Así, las primeras asociaciones de militantes comenzaron a competir contra organizaciones nuevas que, por el solo hecho de repartir condones, ya recibían subsidio gubernamental. A este enemigo se sumaron los nuevos bares que ya permitían el toqueteo. Incluso se instalaron los primeros cuartos oscuros, donde el tacto no conocía límites. Entre el VIH, las ONG y el libre mercado, los militantes se fueron rezagando.
“El discurso se nos cerró no logramos salir de ser educadores de bugas (heterosexuales) a ser movilizadores sociales de la comunidad. Todo lo que hicimos nosotros lo aprovecha el mercado, y el mercado florece”, sostiene Juan Jacobo Hernández.
Y tiene razón. Actualmente, el segmento pink –como le llaman a este grupo las casas de estudio de mercado– tiene un valor que ronda los 51 mil 300 millones de pesos, estima la empresa De la Riva.
Priscila Arámburu Mena, directora del área de Estudios Sindicados del corporativo, refiere que los homosexuales gastan en promedio hasta 15% más que un heterosexual. Sus marcas favoritas son Zara y Calvin Klein.
Siete de cada 10 gays viajaron en el último año y 70% tiene computadora en su casa. La cifra multiplica por seis la estadística nacional.
En materia de conquista de derechos sexuales, pareciera que el Distrito Federal es el paraíso para la comunidad gay en toda Latinoamérica.

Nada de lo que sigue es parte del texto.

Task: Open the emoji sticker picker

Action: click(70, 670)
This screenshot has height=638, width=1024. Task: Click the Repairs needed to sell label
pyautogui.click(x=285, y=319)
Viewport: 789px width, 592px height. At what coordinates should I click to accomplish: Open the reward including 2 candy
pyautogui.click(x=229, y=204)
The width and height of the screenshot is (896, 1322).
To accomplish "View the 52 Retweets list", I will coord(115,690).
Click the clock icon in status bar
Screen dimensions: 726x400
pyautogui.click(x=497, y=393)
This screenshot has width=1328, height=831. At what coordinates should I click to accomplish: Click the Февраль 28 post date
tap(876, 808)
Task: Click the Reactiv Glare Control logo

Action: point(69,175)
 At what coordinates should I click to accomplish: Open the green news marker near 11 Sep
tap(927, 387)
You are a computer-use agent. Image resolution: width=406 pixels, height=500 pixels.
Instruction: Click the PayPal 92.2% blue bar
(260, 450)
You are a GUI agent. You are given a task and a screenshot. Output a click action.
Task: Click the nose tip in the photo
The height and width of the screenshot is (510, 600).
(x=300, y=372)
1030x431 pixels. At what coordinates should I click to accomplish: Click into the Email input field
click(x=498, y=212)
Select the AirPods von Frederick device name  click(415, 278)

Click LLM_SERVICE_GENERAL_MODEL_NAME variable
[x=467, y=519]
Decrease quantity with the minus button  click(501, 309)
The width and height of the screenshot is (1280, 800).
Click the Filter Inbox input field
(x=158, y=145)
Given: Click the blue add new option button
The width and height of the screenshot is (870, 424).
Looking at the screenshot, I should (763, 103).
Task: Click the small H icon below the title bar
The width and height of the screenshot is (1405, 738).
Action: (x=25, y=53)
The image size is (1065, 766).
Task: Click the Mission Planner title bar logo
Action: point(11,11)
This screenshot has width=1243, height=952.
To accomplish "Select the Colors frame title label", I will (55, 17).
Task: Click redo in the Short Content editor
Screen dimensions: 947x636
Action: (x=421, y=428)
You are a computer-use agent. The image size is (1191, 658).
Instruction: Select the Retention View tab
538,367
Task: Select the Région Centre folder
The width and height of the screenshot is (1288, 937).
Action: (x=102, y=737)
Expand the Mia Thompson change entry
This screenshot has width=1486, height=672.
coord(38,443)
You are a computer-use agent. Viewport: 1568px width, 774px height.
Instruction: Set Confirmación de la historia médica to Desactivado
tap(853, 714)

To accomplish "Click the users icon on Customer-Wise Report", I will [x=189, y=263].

Entre 2007 y 2009 la Consejería Jurídica ha unido a 737 parejas del mismo sexo; en 2001 tomó protesta la primera legisladora lesbiana, y en junio de 2008 más de 15 mil personas celebraron la XXX Marcha por el Orgullo Gay.
Ya no son tan comunes las razzias masivas contra homosexuales, que pueden besarse en la calle con la misma pasión que una pareja heterosexual, y hay zonas exclusivas para ellos.
Pero la discriminación sigue. Tan sólo el año pasado los activistas contabilizaron al menos 10 asesinatos por homofobia.
El Consejo Nacional para Prevenir la Discriminación (Conapred) ha recibido 122 quejas desde su fundación, en 2003, por conductas homofóbicas. El número no es menor si se toma en cuenta que el 77% de los ciudadanos mexicanos no interpone recursos de queja cuando se violan sus derechos.
En uno de los expedientes del Conapred , el DGAQR/85/04/DQ/II/DF/Q34, dos mujeres que son pareja denuncian que las empresas Liverpool y Palacio de Hierro les negaron en el Distrito Federal el servicio de mesa de regalos. Un ejemplo de intolerancia actual.